Si l’exercice aérobie ne brûlait que du tissu adipeux, il suffirait d’enfourcher un vélo et de pédaler pour avoir un physique écorché.

Le problème est qu’un travail de cardio-training prolongé et excessif peut provoquer une montée du cortisol et le tissu musculaire devient alors une source énergétique privilégiée: dans cette situation, le catabolisme se produit au lieu de l’anabolisme.

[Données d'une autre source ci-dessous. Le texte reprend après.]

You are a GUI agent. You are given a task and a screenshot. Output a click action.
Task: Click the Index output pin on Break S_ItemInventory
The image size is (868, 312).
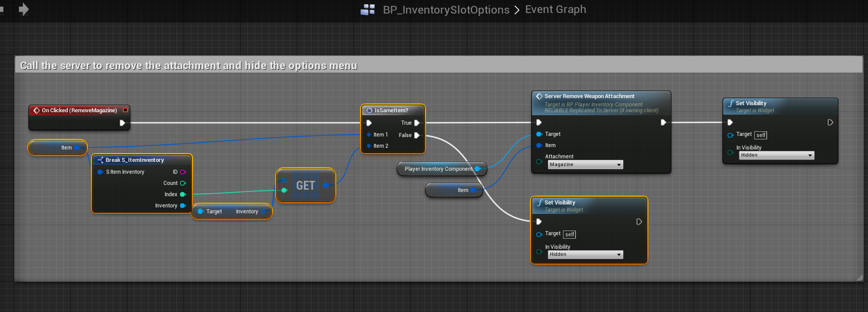pyautogui.click(x=182, y=194)
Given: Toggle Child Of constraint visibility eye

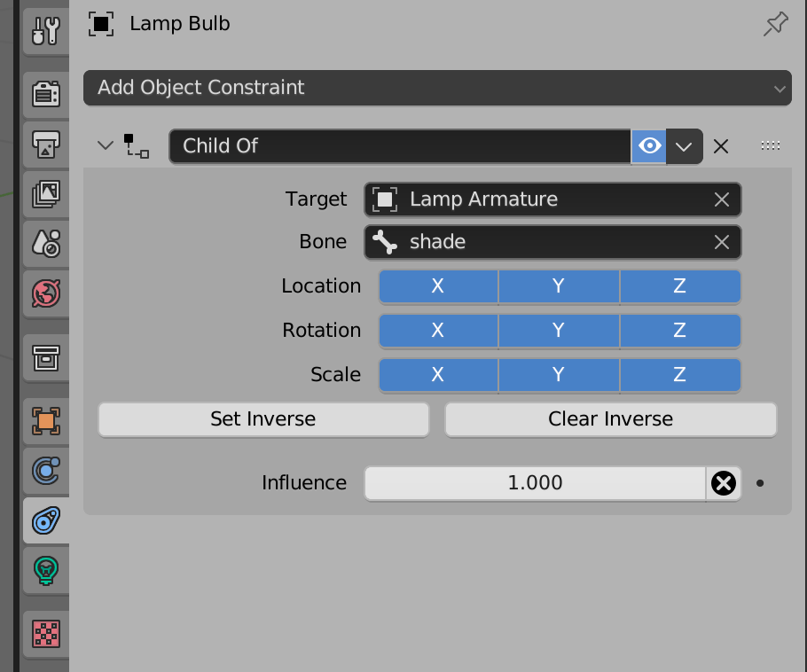Looking at the screenshot, I should pos(650,146).
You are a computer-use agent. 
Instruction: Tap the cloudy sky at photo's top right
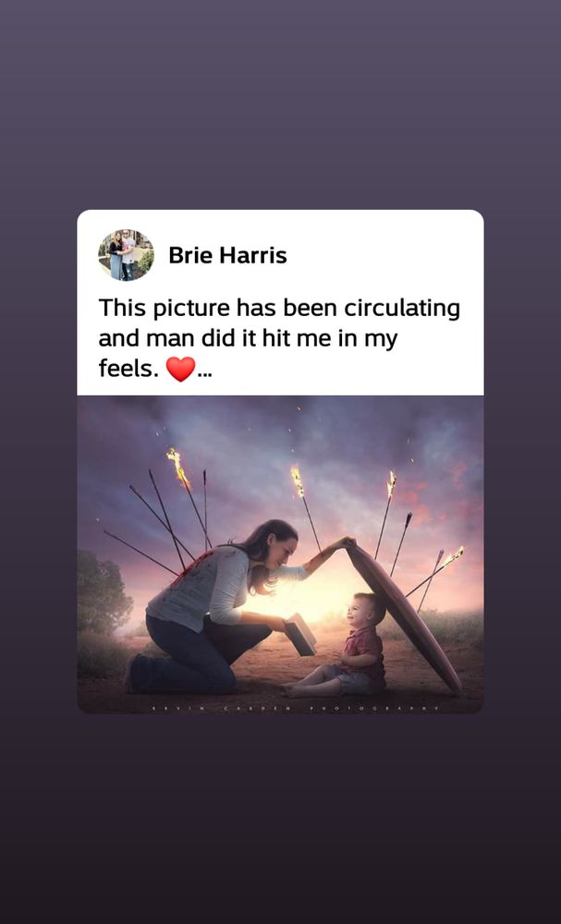pos(434,434)
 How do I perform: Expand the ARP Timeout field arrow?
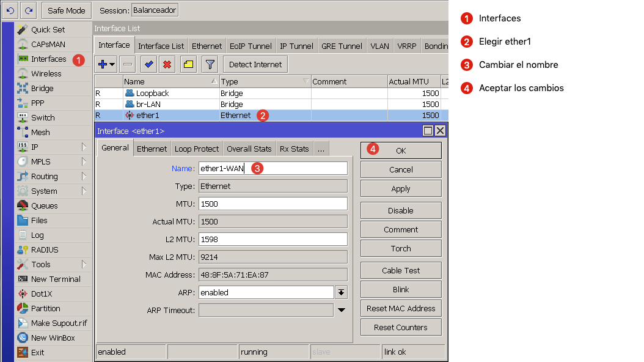pyautogui.click(x=342, y=310)
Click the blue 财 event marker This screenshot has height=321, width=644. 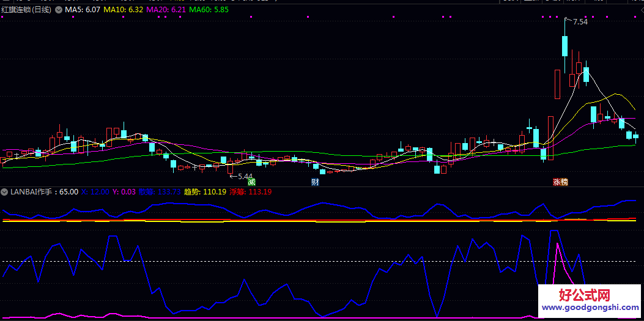(x=315, y=182)
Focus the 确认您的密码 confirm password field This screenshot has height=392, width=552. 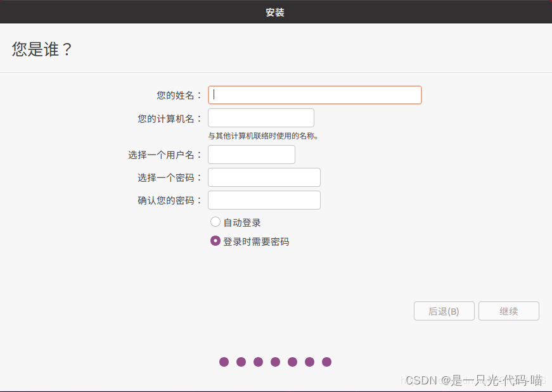click(x=264, y=200)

Un maximum de 3 à 4 séances de 30 minutes par semaine est conseillé avec un régime alimentaire équilibré.

Fais six repas par jour

On gagne énormément à multiplier les prises alimentaires sur la journée. Une stratégie nutritionnelle avec des repas moins copieux et plus fréquents permet non seulement de rester mince, mais maintient le cortisol à un niveau plus bas que des prises alimentaires moins fréquentes.

Avec des repas multiples, on contrôle mieux le cortisol que lorsque l’on fait des repas peu nombreux, mais copieux.

De plus, nous savons qu’en contrôlant le cortisol, on prend moins de graisse et plus de muscle. Essaie de faire six repas plus petit plutôt que trois repas plus copieux.

Les compléments pour abaisser le cortisol

La vitamine C

La vitamine C atténue les effets nocifs des radicaux libres, composés libérés par des entraînements très intensifs. Les radicaux libres sont très actifs et attaquent des tissus comme les muscles: ils affaiblissent et amplifient leurs inflammations et leurs dégradations. Dans cette situation, le taux de cortisol augmente fortement. Cette hormone du stress peut être abaissée en apportant des antioxydants (comme la vitamine C) à l’organisme.

La glutamine

De nombreuses études récentes ont dénigré l’impact positif sur la concentration de cortisol, mais d’autres recherches confirment l’utilité de la glutamine pour prendre du muscle. Cet acide aminé épargne les BCAA. Or, en maintenant un taux élevé de BCAA, on évite une montée du taux de cortisol. En outre, la glutamine fait entrer de l’eau dans les cellules musculaires: des muscles hydratés restent en état d’anabolisme.

L’arginine

Comme nous l’avons écrit dans notre article sur l’arginine, cet acide aminé augmente la production de monoxyde d’azote. Par ailleurs, il favorise aussi efficacement la libération de GH. On sait que quand la concentration d’hormone de croissance augmente (phénomène qui se produit pendant le sommeil), le taux de cortisol chute. Avec l’âge, l’élévation du GH pendant le sommeil est de moins en moins importante. Résultat, le taux de cortisol augmente: il est alors plus difficile de développer ta masse musculaire et de perdre de la graisse. Prends donc de l’arginine avant ton entraînement et avant de te coucher comme nous te l’avons conseillé dans notre dossier sur l’arginine.